A bowl of luscious plums, strawberries and grapes set the scene for a meal based on late Summer’s bounty.
It was another Sunday when it was just the four of us, which makes it very special in its own way. As I have previously, guiltily, admitted, we generally eat in front of the TV, so setting a proper summer table for the ones I love most felt like a small act of intention; a way to really connect. Judging by their reaction, the effort was appreciated.
Recently I encountered the sentiment that convenience doesn’t build memories, effort does — and I think that is at the heart of Sunday lunch at The Willows. Playing dress-ups with our environment, creating a thoughtful table setting, is one of the things that brings my creativity to life. My eyes sparkle, and I don’t find it any effort at all. My mother reminded me that my grandmother was a window dresser in London, Oxford Street no less, so maybe this is where I get the deep love of staging these tables from. I rather like that idea.
Again, the challenge was to use what I already own, but in a new and interesting way — a reminder that beautiful table styling ideas don’t require endless new purchases.

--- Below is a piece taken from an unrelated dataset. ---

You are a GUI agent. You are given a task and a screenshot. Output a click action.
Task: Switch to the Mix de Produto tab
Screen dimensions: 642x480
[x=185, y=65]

When the family came to the table, they were gratifyingly generous in their praise. The bold colours created a visual punch alongside the peach salad and mixed tomato galette, each dish echoing the tones of the setting. The menu reflected the abundance of tomatoes, herbs and peaches at this time of year, while remaining blissfully simple to prepare — for me, the true hallmark of a happy evening.
Styling Notes
This table is a reminder that fruit is a stylist’s best friend. If you are working with bold colours — like red plates and dusky pink linen — using an accent colour, this time gold, the scheme felt confident, unapologetic and composed, rather than chaotic. The charger plates added warmth and structure, while the fruit itself softened the overall look and gave sense to the colour choice.
I adhere rather loosely to the 60-30-10 principle, so 60% main colour, 30% of the secondary, and 10% accent colour. I use it as a guide, rather than a hard and fast rule.
A hot tip is that an artist’s colour wheel can be a handy resource when you want to get bold with colour pairing.
To recreate this mood using what you already own:
Choose one dominant colour (in this case, red).
Add one tone to complement (dusky pink or blush).
Introduce warmth through metallics or timber. This time it was using plastic gold charger plates and my Amazon cutlery
Finish with something living — fruit, herbs, or garden flowers.
Abundance is my calling card; my joy. It means that I have enough to enjoy and to share, and, for me, that is true luxury.
Late summer abundance at The Willows — ruby glassware, gold chargers, blush roses and a bowl of peaches, plums, strawberries and grapes creating a vibrant Sunday lunch tablescape.
Late summer has its own energy — lush, sun-warmed, generous — but it also carries the faintest whisper of change. The fruit is at its peak, but not for long, the days are beginning to shorten. Perhaps that is why I love it so much. It asks us to notice. To appreciate.
Next month, as the light begins to shift and evenings draw in earlier, our table will follow suit. There will be candles, deeper tones, and a different kind of glow — less sun-drenched, more golden-hour. A nod to the equinox, and to the quiet turning of the season.
Until then, I am content with peach-stained fingers and the lingering scent of strawberries in the warm evening air.